(Dataset entries)
········

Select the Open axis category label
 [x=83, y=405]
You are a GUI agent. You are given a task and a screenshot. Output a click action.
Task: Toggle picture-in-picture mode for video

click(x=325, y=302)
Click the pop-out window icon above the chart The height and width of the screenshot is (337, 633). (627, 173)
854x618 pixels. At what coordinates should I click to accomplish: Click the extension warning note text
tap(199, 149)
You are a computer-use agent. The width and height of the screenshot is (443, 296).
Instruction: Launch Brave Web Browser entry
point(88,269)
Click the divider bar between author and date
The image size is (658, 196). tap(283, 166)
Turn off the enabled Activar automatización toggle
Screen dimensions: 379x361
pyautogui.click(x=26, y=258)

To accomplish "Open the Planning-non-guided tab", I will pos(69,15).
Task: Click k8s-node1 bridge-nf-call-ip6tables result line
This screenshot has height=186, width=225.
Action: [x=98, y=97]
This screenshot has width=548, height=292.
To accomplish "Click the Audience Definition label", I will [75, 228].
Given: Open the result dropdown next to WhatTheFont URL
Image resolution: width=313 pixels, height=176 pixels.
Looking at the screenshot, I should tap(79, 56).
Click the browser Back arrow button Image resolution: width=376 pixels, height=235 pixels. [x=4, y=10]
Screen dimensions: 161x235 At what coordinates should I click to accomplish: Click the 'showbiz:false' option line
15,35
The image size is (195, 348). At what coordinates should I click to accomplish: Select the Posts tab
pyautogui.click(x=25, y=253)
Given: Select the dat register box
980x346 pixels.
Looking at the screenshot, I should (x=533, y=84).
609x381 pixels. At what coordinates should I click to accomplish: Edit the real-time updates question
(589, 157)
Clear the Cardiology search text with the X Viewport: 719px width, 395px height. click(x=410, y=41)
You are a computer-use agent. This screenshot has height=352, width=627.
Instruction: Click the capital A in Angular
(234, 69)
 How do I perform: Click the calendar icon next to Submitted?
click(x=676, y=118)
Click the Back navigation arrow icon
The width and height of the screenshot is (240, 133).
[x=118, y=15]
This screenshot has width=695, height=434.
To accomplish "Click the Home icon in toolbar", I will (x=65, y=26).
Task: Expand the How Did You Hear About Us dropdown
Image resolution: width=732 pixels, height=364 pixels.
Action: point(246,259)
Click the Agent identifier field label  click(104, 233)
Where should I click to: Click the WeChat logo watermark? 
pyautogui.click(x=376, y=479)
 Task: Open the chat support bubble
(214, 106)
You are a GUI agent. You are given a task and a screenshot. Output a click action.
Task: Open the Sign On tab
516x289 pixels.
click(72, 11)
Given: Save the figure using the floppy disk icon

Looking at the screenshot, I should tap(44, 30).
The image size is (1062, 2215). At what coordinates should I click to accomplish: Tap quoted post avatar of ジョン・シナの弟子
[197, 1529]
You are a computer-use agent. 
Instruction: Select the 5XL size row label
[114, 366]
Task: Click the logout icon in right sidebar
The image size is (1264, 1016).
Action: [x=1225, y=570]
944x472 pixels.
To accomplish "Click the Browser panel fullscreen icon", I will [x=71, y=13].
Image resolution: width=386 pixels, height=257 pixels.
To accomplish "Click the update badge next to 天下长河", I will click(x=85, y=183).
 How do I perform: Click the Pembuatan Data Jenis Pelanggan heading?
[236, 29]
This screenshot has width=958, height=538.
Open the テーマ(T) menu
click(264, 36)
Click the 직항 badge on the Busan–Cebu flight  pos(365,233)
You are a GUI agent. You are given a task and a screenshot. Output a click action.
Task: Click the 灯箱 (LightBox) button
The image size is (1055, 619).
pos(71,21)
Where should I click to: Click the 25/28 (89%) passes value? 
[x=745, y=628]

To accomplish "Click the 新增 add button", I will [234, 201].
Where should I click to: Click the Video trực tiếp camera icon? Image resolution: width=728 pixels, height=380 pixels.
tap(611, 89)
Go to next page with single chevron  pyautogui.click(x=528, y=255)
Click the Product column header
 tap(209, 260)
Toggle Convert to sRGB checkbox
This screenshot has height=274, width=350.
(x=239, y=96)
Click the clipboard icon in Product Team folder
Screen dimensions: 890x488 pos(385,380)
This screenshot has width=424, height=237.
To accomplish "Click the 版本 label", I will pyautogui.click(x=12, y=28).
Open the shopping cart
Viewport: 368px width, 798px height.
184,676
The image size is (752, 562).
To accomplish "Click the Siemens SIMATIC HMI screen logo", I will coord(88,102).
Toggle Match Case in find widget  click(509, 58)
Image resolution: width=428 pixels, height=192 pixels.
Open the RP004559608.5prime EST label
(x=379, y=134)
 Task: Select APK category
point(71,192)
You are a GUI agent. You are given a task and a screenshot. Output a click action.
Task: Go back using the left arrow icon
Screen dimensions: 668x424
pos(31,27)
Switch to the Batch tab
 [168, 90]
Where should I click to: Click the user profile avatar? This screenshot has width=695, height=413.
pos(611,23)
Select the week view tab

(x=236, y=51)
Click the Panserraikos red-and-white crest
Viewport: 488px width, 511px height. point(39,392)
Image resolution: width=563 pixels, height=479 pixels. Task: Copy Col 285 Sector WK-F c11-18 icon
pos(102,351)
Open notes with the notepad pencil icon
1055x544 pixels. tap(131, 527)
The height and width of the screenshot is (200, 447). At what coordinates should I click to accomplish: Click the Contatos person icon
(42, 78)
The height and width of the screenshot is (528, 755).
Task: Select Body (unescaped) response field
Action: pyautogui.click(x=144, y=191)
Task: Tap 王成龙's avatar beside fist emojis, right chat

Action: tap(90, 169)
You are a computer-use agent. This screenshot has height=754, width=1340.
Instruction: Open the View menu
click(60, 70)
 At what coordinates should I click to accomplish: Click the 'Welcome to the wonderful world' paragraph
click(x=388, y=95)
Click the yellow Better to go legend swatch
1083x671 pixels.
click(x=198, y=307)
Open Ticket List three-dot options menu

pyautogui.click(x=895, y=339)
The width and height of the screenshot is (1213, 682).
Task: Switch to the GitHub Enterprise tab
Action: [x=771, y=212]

········

### EXERCISE GOAL
Each record shown above must be reproduced exactly.

### TASK SOLUTION
Select the Open axis category label
 [x=83, y=405]
You are a GUI agent. You are given a task and a screenshot. Output a click action.
Task: Toggle picture-in-picture mode for video

click(x=325, y=302)
Click the pop-out window icon above the chart The height and width of the screenshot is (337, 633). (627, 173)
854x618 pixels. At what coordinates should I click to accomplish: Click the extension warning note text
tap(199, 149)
You are a computer-use agent. The width and height of the screenshot is (443, 296).
Instruction: Launch Brave Web Browser entry
point(88,269)
Click the divider bar between author and date
The image size is (658, 196). tap(283, 166)
Turn off the enabled Activar automatización toggle
Screen dimensions: 379x361
pyautogui.click(x=26, y=258)

To accomplish "Open the Planning-non-guided tab", I will pos(69,15).
Task: Click k8s-node1 bridge-nf-call-ip6tables result line
This screenshot has height=186, width=225.
Action: [x=98, y=97]
This screenshot has width=548, height=292.
To accomplish "Click the Audience Definition label", I will [75, 228].
Given: Open the result dropdown next to WhatTheFont URL
Image resolution: width=313 pixels, height=176 pixels.
Looking at the screenshot, I should tap(79, 56).
Click the browser Back arrow button Image resolution: width=376 pixels, height=235 pixels. [x=4, y=10]
Screen dimensions: 161x235 At what coordinates should I click to accomplish: Click the 'showbiz:false' option line
15,35
The image size is (195, 348). At what coordinates should I click to accomplish: Select the Posts tab
pyautogui.click(x=25, y=253)
Given: Select the dat register box
980x346 pixels.
Looking at the screenshot, I should (x=533, y=84).
609x381 pixels. At what coordinates should I click to accomplish: Edit the real-time updates question
(589, 157)
Clear the Cardiology search text with the X Viewport: 719px width, 395px height. click(x=410, y=41)
You are a computer-use agent. This screenshot has height=352, width=627.
Instruction: Click the capital A in Angular
(234, 69)
 How do I perform: Click the calendar icon next to Submitted?
click(x=676, y=118)
Click the Back navigation arrow icon
The width and height of the screenshot is (240, 133).
[x=118, y=15]
This screenshot has width=695, height=434.
To accomplish "Click the Home icon in toolbar", I will (x=65, y=26).
Task: Expand the How Did You Hear About Us dropdown
Image resolution: width=732 pixels, height=364 pixels.
Action: point(246,259)
Click the Agent identifier field label  click(104, 233)
Where should I click to: Click the WeChat logo watermark? 
pyautogui.click(x=376, y=479)
 Task: Open the chat support bubble
(214, 106)
You are a GUI agent. You are given a task and a screenshot. Output a click action.
Task: Open the Sign On tab
516x289 pixels.
click(72, 11)
Given: Save the figure using the floppy disk icon

Looking at the screenshot, I should tap(44, 30).
The image size is (1062, 2215). At what coordinates should I click to accomplish: Tap quoted post avatar of ジョン・シナの弟子
[197, 1529]
You are a computer-use agent. 
Instruction: Select the 5XL size row label
[114, 366]
Task: Click the logout icon in right sidebar
The image size is (1264, 1016).
Action: [x=1225, y=570]
944x472 pixels.
To accomplish "Click the Browser panel fullscreen icon", I will [x=71, y=13].
Image resolution: width=386 pixels, height=257 pixels.
To accomplish "Click the update badge next to 天下长河", I will click(x=85, y=183).
 How do I perform: Click the Pembuatan Data Jenis Pelanggan heading?
[236, 29]
This screenshot has width=958, height=538.
Open the テーマ(T) menu
click(264, 36)
Click the 직항 badge on the Busan–Cebu flight  pos(365,233)
You are a GUI agent. You are given a task and a screenshot. Output a click action.
Task: Click the 灯箱 (LightBox) button
The image size is (1055, 619).
pos(71,21)
Where should I click to: Click the 25/28 (89%) passes value? 
[x=745, y=628]

To accomplish "Click the 新增 add button", I will [234, 201].
Where should I click to: Click the Video trực tiếp camera icon? Image resolution: width=728 pixels, height=380 pixels.
tap(611, 89)
Go to next page with single chevron  pyautogui.click(x=528, y=255)
Click the Product column header
 tap(209, 260)
Toggle Convert to sRGB checkbox
This screenshot has height=274, width=350.
(x=239, y=96)
Click the clipboard icon in Product Team folder
Screen dimensions: 890x488 pos(385,380)
This screenshot has width=424, height=237.
To accomplish "Click the 版本 label", I will pyautogui.click(x=12, y=28).
Open the shopping cart
Viewport: 368px width, 798px height.
184,676
The image size is (752, 562).
To accomplish "Click the Siemens SIMATIC HMI screen logo", I will coord(88,102).
Toggle Match Case in find widget  click(509, 58)
Image resolution: width=428 pixels, height=192 pixels.
Open the RP004559608.5prime EST label
(x=379, y=134)
 Task: Select APK category
point(71,192)
You are a GUI agent. You are given a task and a screenshot. Output a click action.
Task: Go back using the left arrow icon
Screen dimensions: 668x424
pos(31,27)
Switch to the Batch tab
 [168, 90]
Where should I click to: Click the user profile avatar? This screenshot has width=695, height=413.
pos(611,23)
Select the week view tab

(x=236, y=51)
Click the Panserraikos red-and-white crest
Viewport: 488px width, 511px height. point(39,392)
Image resolution: width=563 pixels, height=479 pixels. Task: Copy Col 285 Sector WK-F c11-18 icon
pos(102,351)
Open notes with the notepad pencil icon
1055x544 pixels. tap(131, 527)
The height and width of the screenshot is (200, 447). At what coordinates should I click to accomplish: Click the Contatos person icon
(42, 78)
The height and width of the screenshot is (528, 755).
Task: Select Body (unescaped) response field
Action: pyautogui.click(x=144, y=191)
Task: Tap 王成龙's avatar beside fist emojis, right chat

Action: tap(90, 169)
You are a computer-use agent. This screenshot has height=754, width=1340.
Instruction: Open the View menu
click(60, 70)
 At what coordinates should I click to accomplish: Click the 'Welcome to the wonderful world' paragraph
click(x=388, y=95)
Click the yellow Better to go legend swatch
1083x671 pixels.
click(x=198, y=307)
Open Ticket List three-dot options menu

pyautogui.click(x=895, y=339)
The width and height of the screenshot is (1213, 682).
Task: Switch to the GitHub Enterprise tab
Action: [x=771, y=212]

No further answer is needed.